Figure 2Illustration of the probability calculation implemented in CORRIE. To annotate a new sequence s, s is first aligned against all proteins in CORRIE. Here, s has similarity with proteins from two distinct classes: A and B. CIs between s and A, and between s and B are calculated [10]. The probability that s belongs to A (i.e. that s has function A) is calculated by comparison of the CI between s and A, with the CIs of proteins that belong or not to A. In this case, the ten proteins closest to s in the CI space are shown in the red dotted rectangle. Since all ten proteins truly belong to A, CORRIE estimates to P = 1 the probability for s to truly belong to A. When considering class B, ten proteins closest to s in the CI space do not belong to B. Therefore, CORRIE estimates to P = 0 the probability for s to truly belong to B. In this case, s would be annotated as having function A with probability 1.
Local error rate per EC class, for those cases where there is more than one error.
--*--
__EXERCISE AIM__
Copy every sentence of the caption that contains the name CORRIE.

__RAW DATA__
--*--
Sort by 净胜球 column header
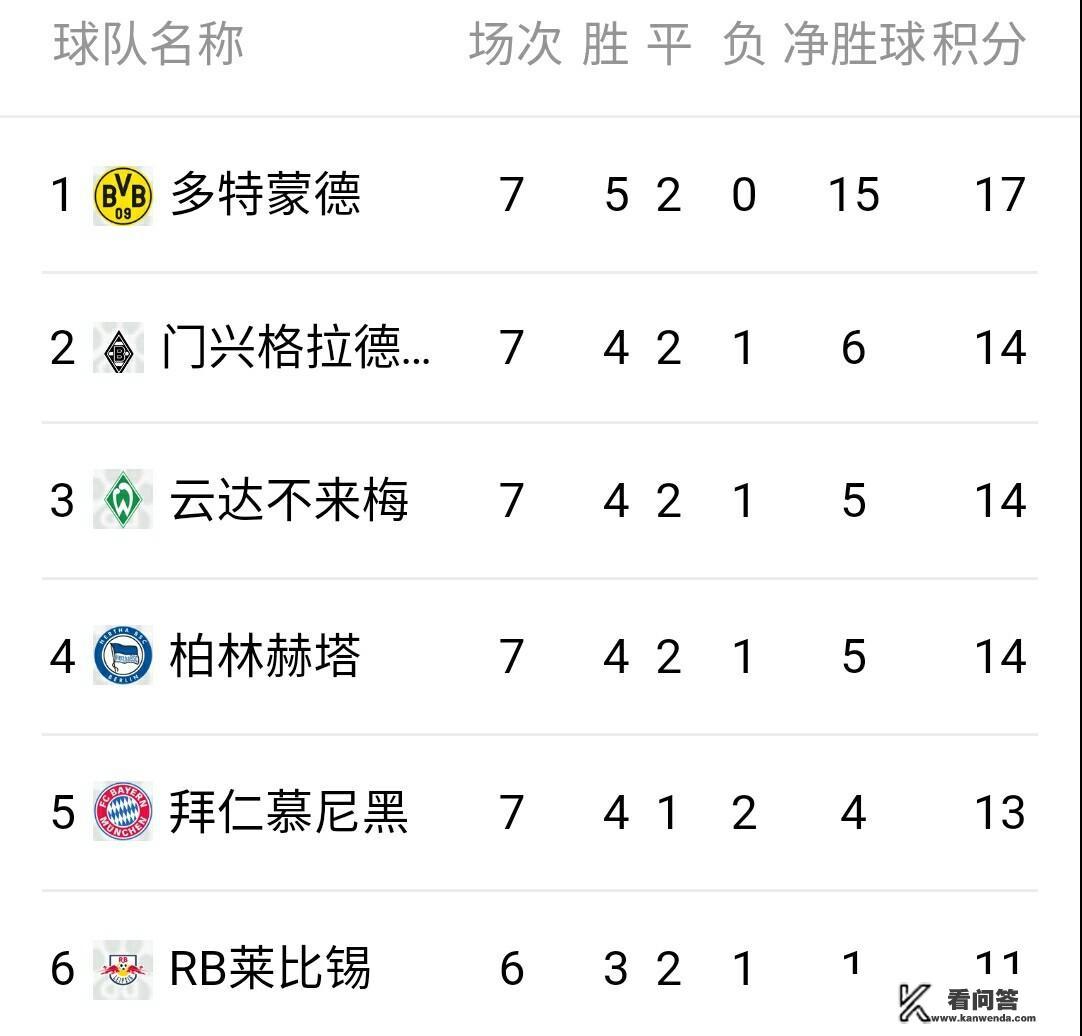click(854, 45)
--*--
__RESULT__
Figure 2Illustration of the probability calculation implemented in CORRIE.
To annotate a new sequence s, s is first aligned against all proteins in CORRIE.
Since all ten proteins truly belong to A, CORRIE estimates to P = 1 the probability for s to truly belong to A.
Therefore, CORRIE estimates to P = 0 the probability for s to truly belong to B.